Policies / ITS Documentation

Partition Policies

Slurm partitions represent collections of nodes for a computational purpose, and are equivalent to Torque queues. For more Great Lakes hardware specifications, see the Configuration page.

Partitions:

debug: The goal of debug is to allow users to run jobs quickly for debugging purposes.
- Maximum jobs per user: 1
- Maximum walltime: 4 hours
- Maximum processors per job: 8
- Maximum memory per job: 40 GB
- Higher scheduling priority
standard: Standard compute nodes used for most work.
- Max walltime: 14 days
- Default partition if none specified
standard-oc: These nodes will be configured with additional software that can only be used on-campus, but are otherwise identical to standard compute nodes.
- Max walltime: 14 days
gpu: Allows use of NVIDIA Tesla V100 GPUs.
- Max walltime: 14 days
spgpu: Allows use of NVIDIA A40 GPUs.
- Max walltime: 14 days
largemem: Allows use of a compute node with 1.5 TB of RAM.
- Max walltime: 14 days

Account/Association Limits

In order to facilitate fairness between accounts, we have set resource limits on each Great Lakes root account which are described in the Great Lakes User Guide.

Limits can be set on a Slurm association or on an Slurm account. This allows a PI to limit individual users or the collective set of users in an account as the PI sees fit. The following values can be used to limit either an account or user association, unless noted otherwise below:

Current Great Lakes partition limits:

MaxJobs
- Maximum number of jobs allowed to run at one time
- Account example: testaccount can have 10 simultaneously running jobs (testuser1 has 8 running jobs and testuser2 has 2 running jobs for a total of 10 running jobs)
- Association example: testuser can have 2 simultaneously running jobs
MaxWall
- Maximum duration of a job
- Account example: all users on testaccount can run jobs for up to 3 days
- Association example: testuser’s jobs can run up to 3 days
MaxTRES (CPU, Memory, GPU or billing units)
- Maximum number of TRES the running jobs can simultaneously use
- NOTE: CPU, Memory, and GPU can also be limited on a user’s individual job
- Account example: testaccount’s running jobs can collectively use up to 5 GPUs (testuser1’s jobs are using 3 GPUs and testuser2’s jobs are using 2 GPUs for a total of 5 GPUs)
- Association example: testuser’s running jobs can collectively use up to 10 cores
- Job example: testuser can run a single job using up to 10 cores
GrpTRESMins (billing units)
- The total number of TRES minutes that can possibly be used by past, present and future jobs. This is primarily used for setting spending limits
- Account example: all users on testaccount share a spending limit of $1000
- Association example: testuser has a spending limit of $1000
GrpTRESRunMins
- The total number of TRES minutes used by all running jobs. This takes into consideration the time limit of running jobs. If the limit is reached no new jobs are started until other jobs finish.
- Account example: all users on testaccount share a pool of 1000 CPU minutes for running jobs (users have 10 serial jobs each with 100 minutes remaining to completion)
- Association example: testuser can have up to 100 CPU minutes of running jobs (1 job with 100 CPU minutes remaining, 2 with 50 minutes remaining, etc.)

Periodic Spending Limits

The PI has the ability to set a monthly or yearly (fiscal year) spending limit on a Slurm account. Spending limits will be updated at the beginning of each month. As an example, if the testaccount account has a monthly spending limit of $1000 and this is used up on January 22nd, jobs will be unable to run until February 1st when the limit will reset with another $1000 to spend.

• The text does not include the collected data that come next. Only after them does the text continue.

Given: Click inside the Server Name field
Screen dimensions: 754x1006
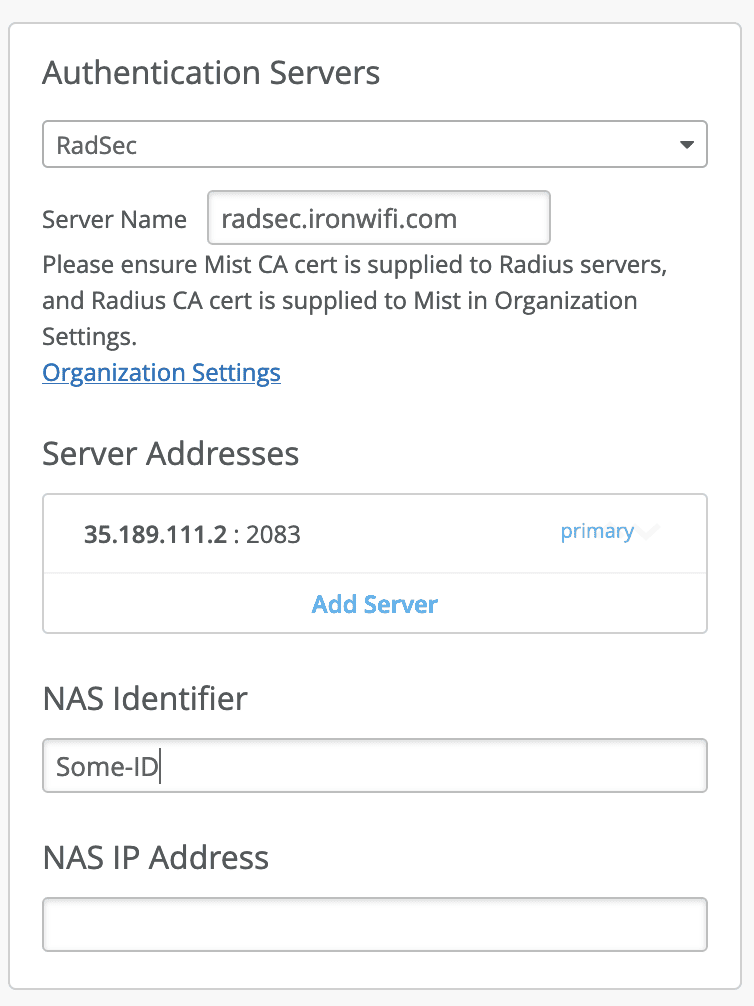Looking at the screenshot, I should 379,217.
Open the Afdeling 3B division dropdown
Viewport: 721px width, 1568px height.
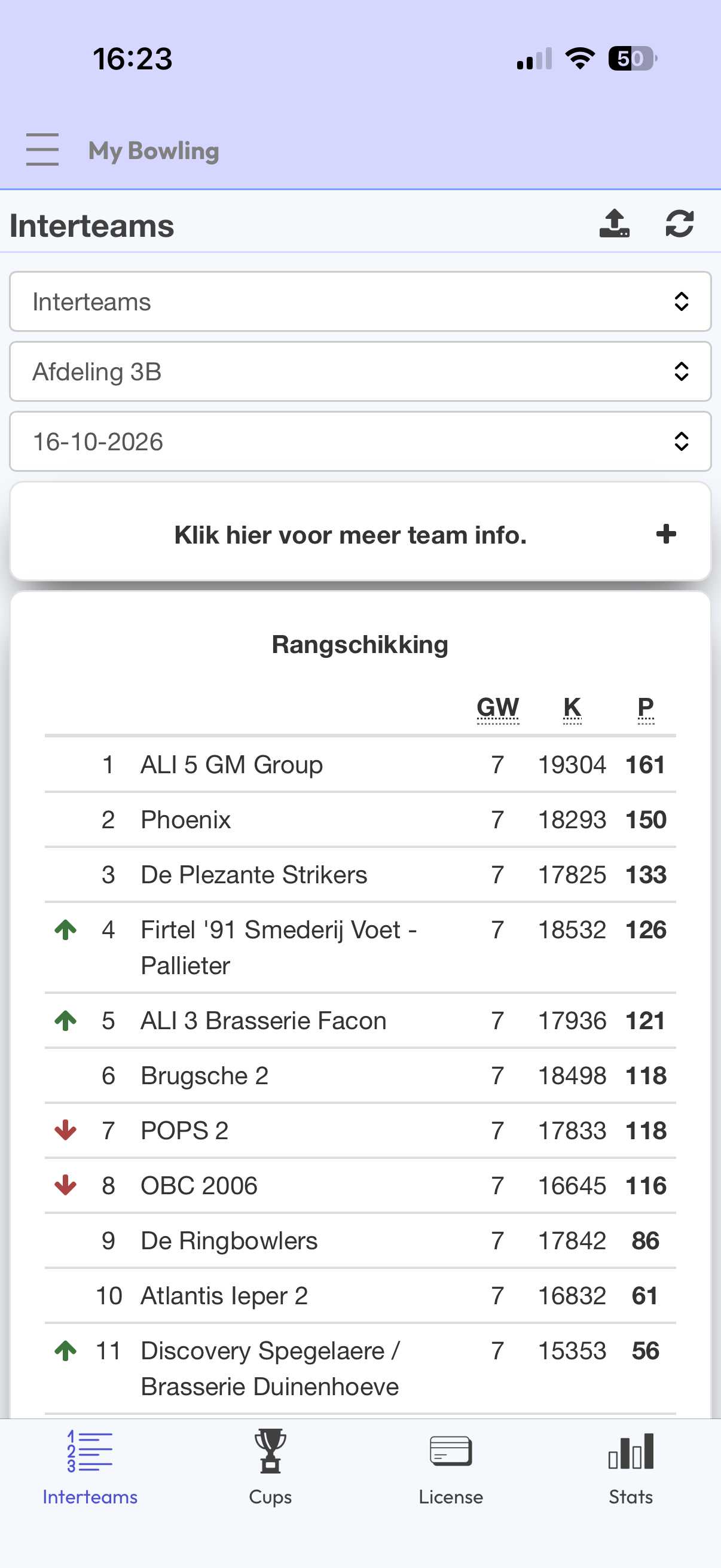point(360,371)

Please contact ARC if you would like to implement any of these limits.

Billing Policies

A job will be charged based on the percentage of the node it uses (based on CPU, memory, and GPU usage). This is done by using the maximum of the weighted charges for CPU, memory (and GPU if appropriate). If you use 1 core and all the memory of the machine or all the cores and minimal memory, you’ll be charged for the entire machine.

Multiple Shortcodes, up to four, can be used. If more than one Shortcode is used, the amount charged to each can be split by percentage.

Great Lakes accounts can be initiated by sending an email to [email protected].

Refund Policy

ARC operates our HPC clusters to the best of our abilities, but there can be events, both within and outside of our control, which may cause interruptions to your jobs. You are responsible for due diligence around your use of the ARC HPC resources and taking measures to maximize your research. These actions may include:

Backing up data to permanent storage locations
Checkpointing your code to minimize impacts from job interruptions
Error checking in your scripts
Understanding the operation of the system and the user guide for the HPC cluster, including per job charges which may be greater than expected

Any refunds (if any) are at the discretion of ARC and will only only be enacted during system-wide preventable issues. This does not include hardware failure, power failures, job failures, or similar issues.

Scratch Purge Evasion Policy

Effective Date: June 2025

This policy outlines the procedures for identifying and addressing individuals who circumvent the monthly ARC scratch purge for Great Lakes.

Scratch Usage Policy Overview:

The /scratch storage on all HPC clusters is intended as fast temporary storage for active research data being used by cluster jobs, not for medium- or long-term storage. /scratch resources are limited and shared among all cluster users, and attempts to bypass this policy negatively impact the broader research community. Data that has not been used for 60 days is subject to deletion. No data stored on /scratch should be considered permanent, and critical data should be stored elsewhere for safekeeping. Attempts to evade this policy by modifying file metadata, including artificially updating file timestamps to make inactive data appear recently used, are inconsistent with acceptable /scratch usage and may be treated as a violation of this policy.

Prohibited Actions:

- Users are prohibited from implementing any code or tool that alters files' access or modification times outside normal usage to prevent the removal of inactive data during the regular /scratch purge process.

Enforcement Process:

First Offense: Users found to be violating the policy for the first time will receive an emailed notification from ARC staff advising them of the detected evasion and warning against future violations. A list of files will also be provided via email. ARC or Unit IT staff will be available to discuss alternative tools and processes that align with responsible scratch usage.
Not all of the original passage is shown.